All data processing and published in this service is handled in the common data model (CDM) used by the GLAMOD service for both land and marine data. Marine input data is converted to the CDM, using the Common Data Model reader and mapper (CDM reader/mapper) software package (Lierhammer et al. [2025c]). The package is capable of reading in text and NetCDF data records, parsing the contents according to description tables and converting them to the CDM as defined in specific rule sets. During the conversion process, a series of consistency and format checks are applied to the data, allowing corrupt records and systematic problems with the raw data to be identified and excluded from further processing.

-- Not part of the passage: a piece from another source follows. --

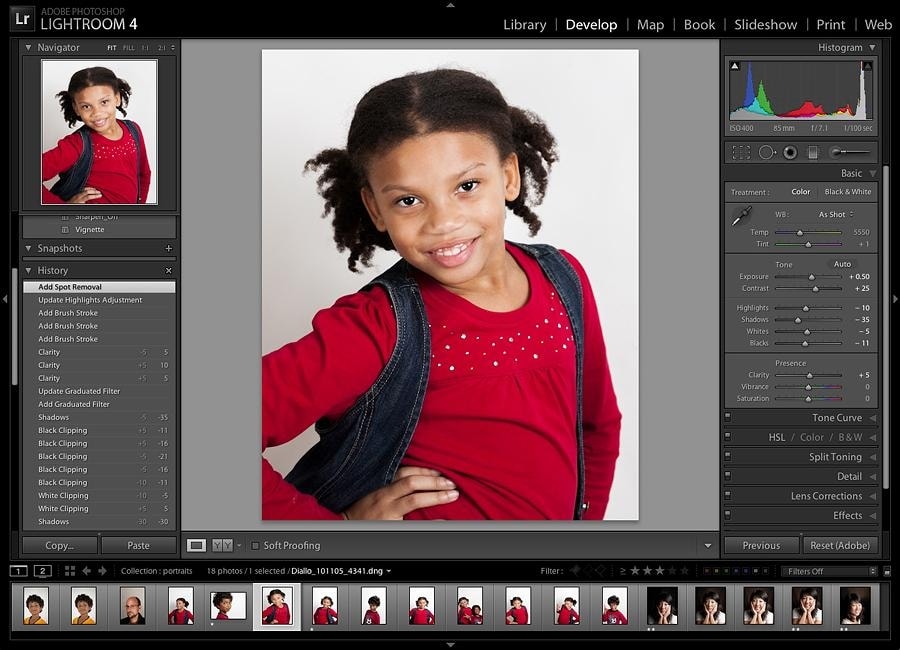Click the Reset (Adobe) button
The height and width of the screenshot is (650, 900).
coord(839,544)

Each element has a defined data type and valid range. Similarly, valid enumerated (or coded) values are specified via a code table. Any record with any element falling outside the specified valid range, with the exception of missing data, or with any invalid coded value is considered invalid. Similarly, reports with an invalid date, time or location are excluded from further processing.
The source data for ICOADS is stored in the fixed width International Maritime Meteorological Archive (IMMA) format. This format consists of one weather report per record with a core data section and optional attachments containing additional information. Table 3 summarises the different attachments, those in italic are typically reported with each report regardless of source. The presence of the other attachments depends on both the type of station/- platform making the weather report and the source of the data. For example, the IMMT attachment will only be present for ship observations reporting in delayed mode.

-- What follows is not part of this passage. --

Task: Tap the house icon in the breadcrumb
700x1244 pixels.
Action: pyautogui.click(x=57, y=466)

During the initial conversion of the input data sources, the station/platform identifier is checked against a list of those stations known to produce low quality data (see Table 4)). Observations with a station/-platform identifier matching one on the list or from a source or location known to be of low quality have their quality flags set to 6. Those observations are excluded from the advanced quality control (see Chapter 3.4).
After the initial conversion of the input data sources, the subsequent processing is performed in the CDM framework. The individual processing steps are handled with the GLAMOD marine processing package (Lierhammer et al. [2025a]). The quality of the data is checked, using the marine quality control (marine_qc) software package (Lierhammer et al. [2025b]).
Table 3: Sections of an IMMA record (see https://gdex.ucar.edu/datasets/d548000/documentation for a full description)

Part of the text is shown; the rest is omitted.